Thursday, June 09, 2005

on sheep

marjorie says...

I’ve recently begun reading a novel called Independent People, which was written in 1946 by Halldor Laxness of Iceland. This book has pulled me right in, from the very beginning -- I know y’all can relate to what a great feeling that is. It’s set in the early part of the twentieth century in Iceland -- it’s largely about peasantry, their culture as well as their daily realities -- sheep for instance. So, for my initial post on M-Pyrical I thought I would share a passage from the book about sheep…

“Well,” said Thorir of Gilteig, “if you were to ask me my opinion I should say that there’s nothing to fear as long as you manage to keep them clear of diarrhea in the wintertime. Even if the maggots are coming out of their nostrils I don’t see why you should worry as long as their bellies are clean. And as long as their bellies are clean, surely anyone would expect them to stand the early spring grass. However, I may be wrong in this as in so many other things.”

“No,” said the bridegroom, “you’re quite right. Ragnar of Urtharsel, who they say is lying on his death-bed, was of the same opinion, and he was a genius with diarrhea, I can tell you. But where it was lambs that were affected he was a great believer in chewing-tobacco.
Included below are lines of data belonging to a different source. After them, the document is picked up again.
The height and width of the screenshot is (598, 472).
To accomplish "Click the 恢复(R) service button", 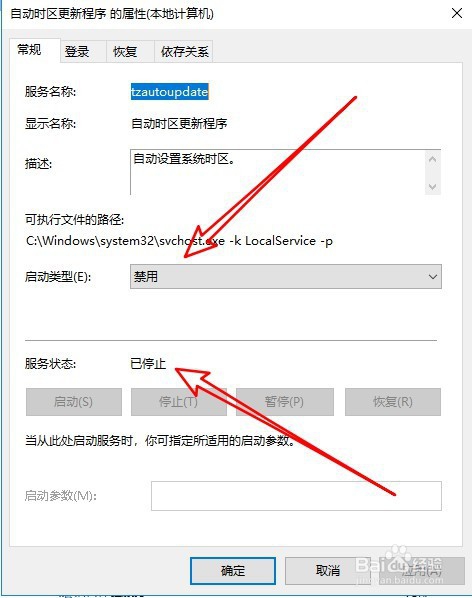I will click(393, 402).
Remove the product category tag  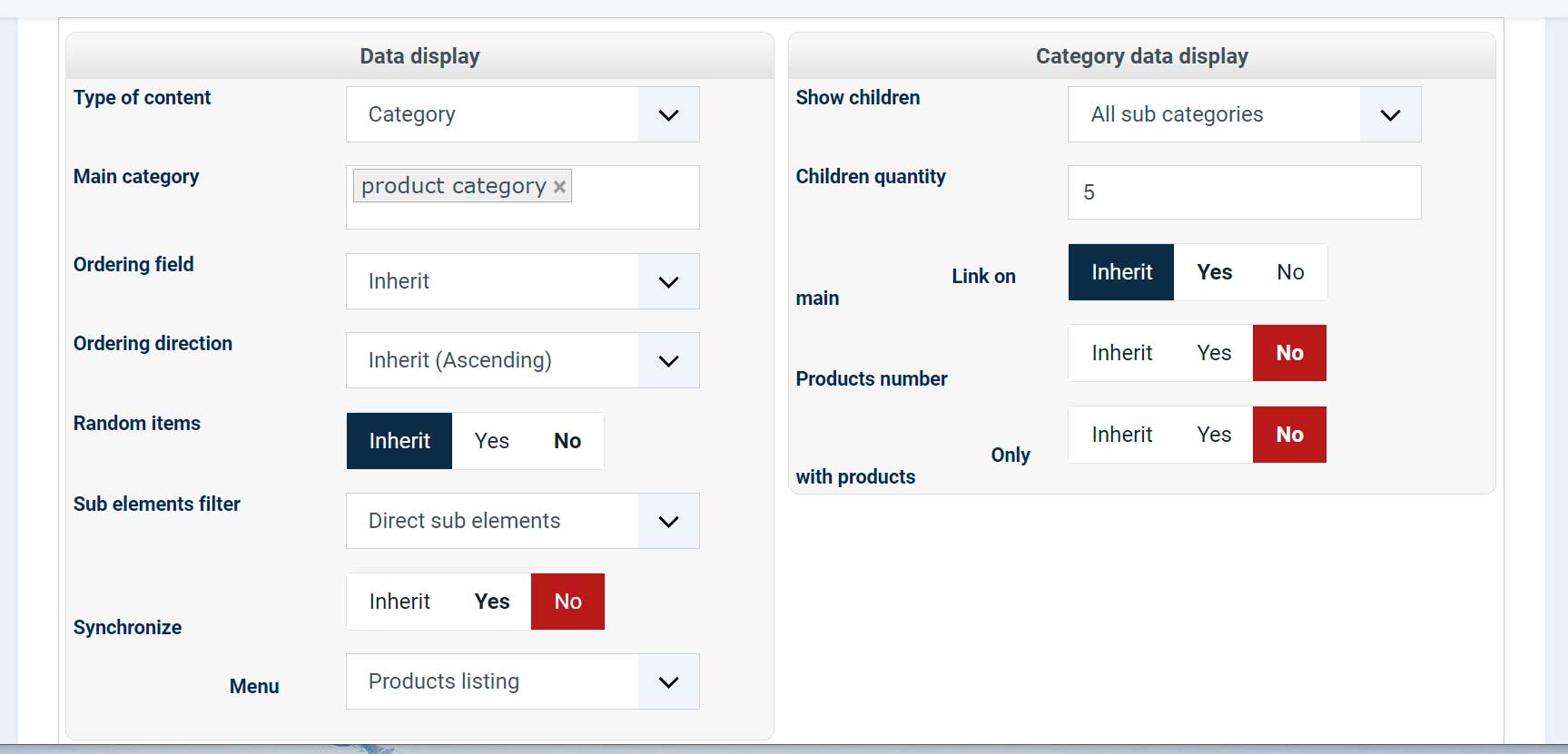pos(560,187)
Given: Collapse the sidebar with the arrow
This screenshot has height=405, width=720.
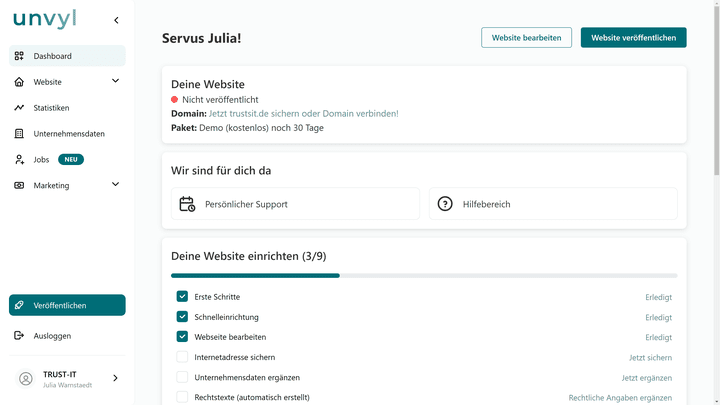Looking at the screenshot, I should point(116,20).
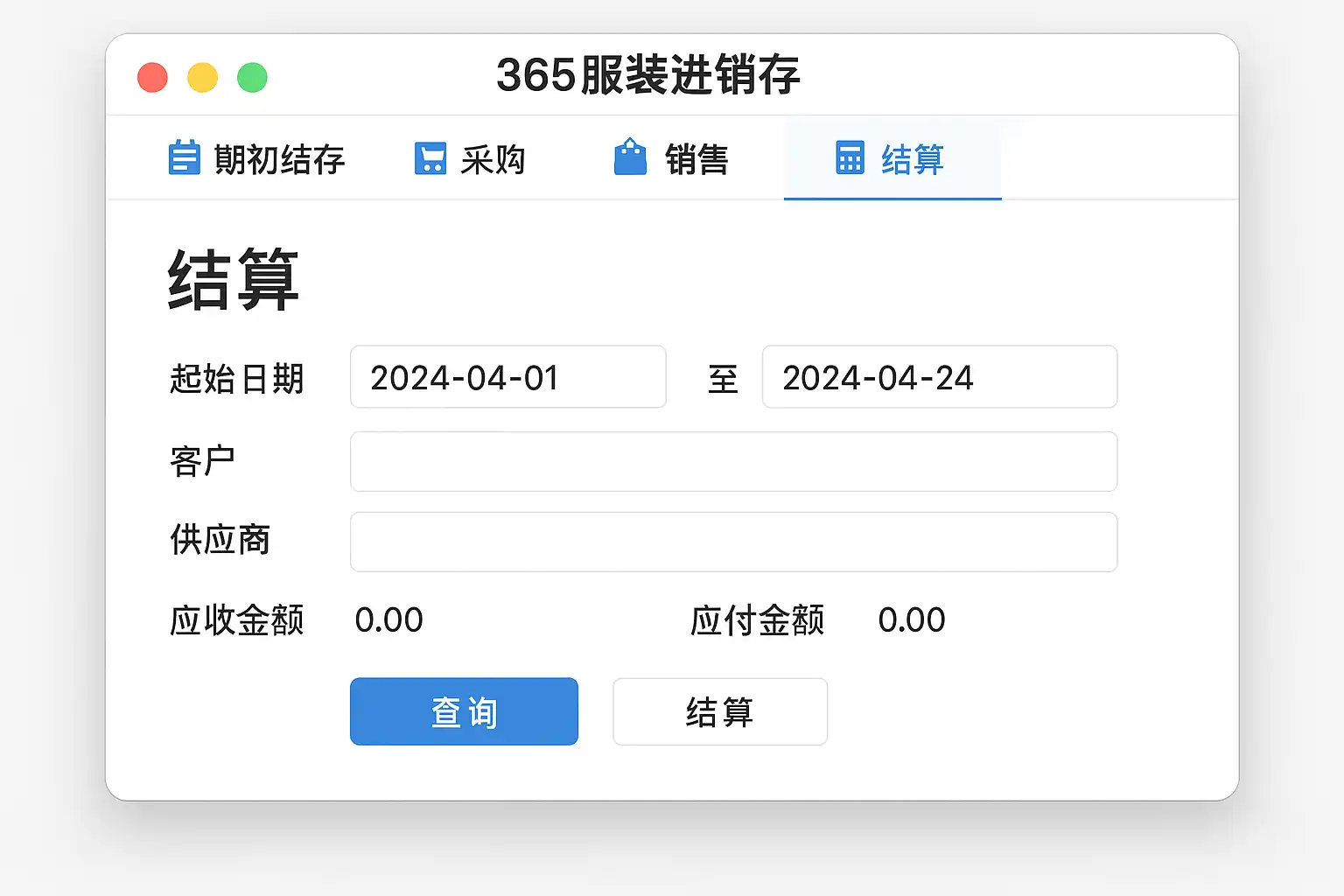
Task: Click the start date field 2024-04-01
Action: click(x=508, y=377)
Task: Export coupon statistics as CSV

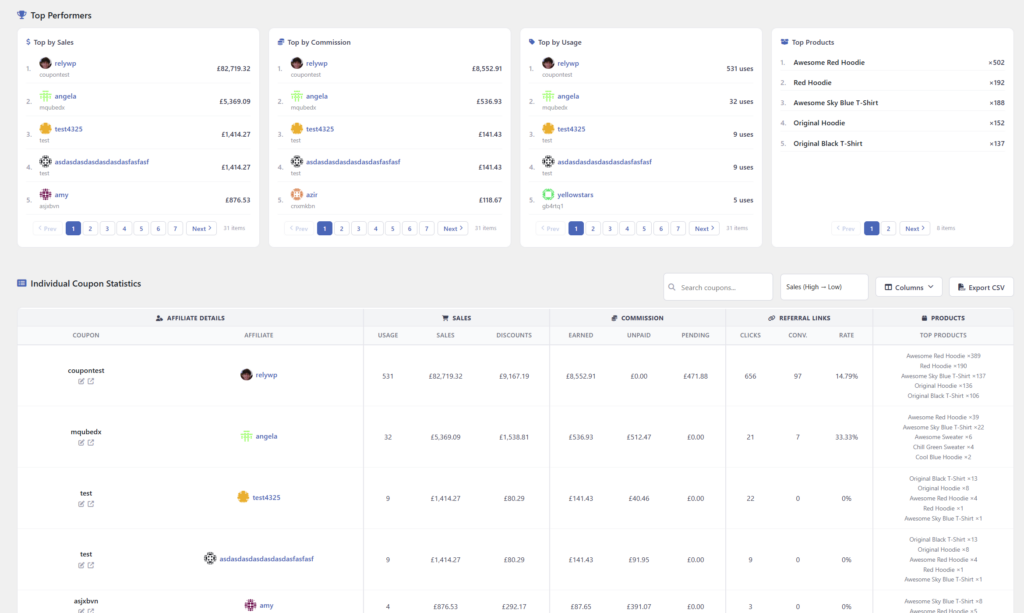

I remember he told me when I stayed with him a year or two ago that there were some winters when he gave his lambs as much as four ounces of the best; and he said he would sooner stint his family of their coffee, not to mention sugar, than see his lambs go short of their chaw.”

“Well, no one ever praised me for my husbandry,” observed Elinar of Undirhlith, the psalmist and commemorative poet of the district, “and I can’t say I mind at all, because I’ve noticed that those who worry most about making both ends meet prosper least in this world; fortune somehow seems to make them her special sport. But if I was to give you my opinion, according to my own understanding, I should say that if the fodder does little to keep the lambs free of maggots, chaw will do even less. Chaw might well be of some help when things are desperate, but when all is said and done, chaw is chaw and fodder fodder.”

“True enough, every word of it,” cried Olafur of Yztadale, swift of speech and rather shrill of voice. “Fodder is always fodder. But there’s fodder and fodder, as I thought anybody could see for himself, considering the number of times the zoologists have said so in the papers. And one thing is quite certain: it’s in some of the fodder that the damned bacteria that produce the maggots are hidden. Bacteria are always bacteria surely, and no maggot was ever produced without bacteria. I thought everybody could see that for himself. And where are the bacteria originally, may I ask, if they aren’t in the fodder?”

“I don’t know, I don’t argue about anything these days,” replied Thorir of Gilteig. “We try to see that the animals have decent fodder; and we try to see that the children have a good Christian upbringing. It’s impossible to say where the worm begins - either in the animal kingdom or in human society.”